The idea of an appropriate size circle around candidates home (or home district) sounds like a pretty safe and simple approach. That gives also the voters a natural explanation to why some of the familiar candidates are on the list and some not.

Dynamic districts may also be seen to fix something important. If the district borders are considered artificial the circle based approach moves the borders further away, and as a result also the problem of artificial borders (in the sense that one can not vote for and be represented by one's neighbour) may mostly fade away.

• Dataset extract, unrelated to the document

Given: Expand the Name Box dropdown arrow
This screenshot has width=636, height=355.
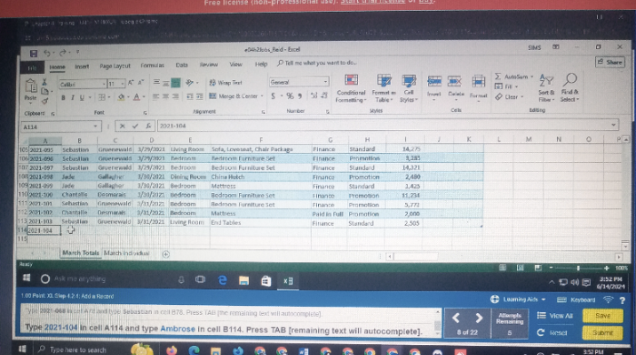Looking at the screenshot, I should click(95, 127).
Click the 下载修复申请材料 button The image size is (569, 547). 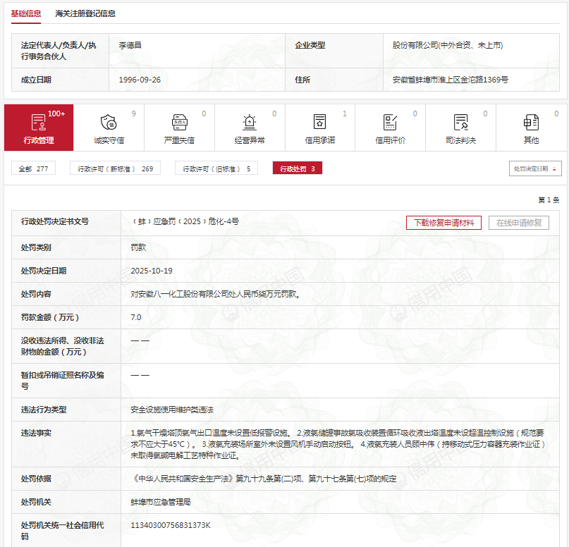pos(443,223)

One more approach to this would be to provide "perfect" continuous geographical proportionality. One would guarantee political and geographical proportionality at the same time. One would try to minimize the distance to the closest representative from each voter and make the number of represented voters equal to all representatives. In short, distribution of representatives would be close to the distribution of the voters (while still maintaining also political proportionality).

Juho


On Aug 27, 2008, at 1:41 , Raph Frank wrote:

On Tue, Aug 26, 2008 at 9:42 PM, Juho <[EMAIL PROTECTED]> wrote:
On Aug 26, 2008, at 12:53 , Raph Frank wrote:
There could be some practical problems like all candidates of some party picking districts where that party has largest support. And if that would seem probable they might then try to find districts where there are no other competing candidates of the same party. This could lead to instability, or alternatively to party telling each candidate which districts to pick.

If candidates can appear lots of polling stations (i.e. 5 times as
many as are needed for a quota), then there should be reasonable
overlap no matter what the party leadership wants.

Maybe the compromise that they must pick a boundary curve rather than
just indicate which polling stations is reasonable.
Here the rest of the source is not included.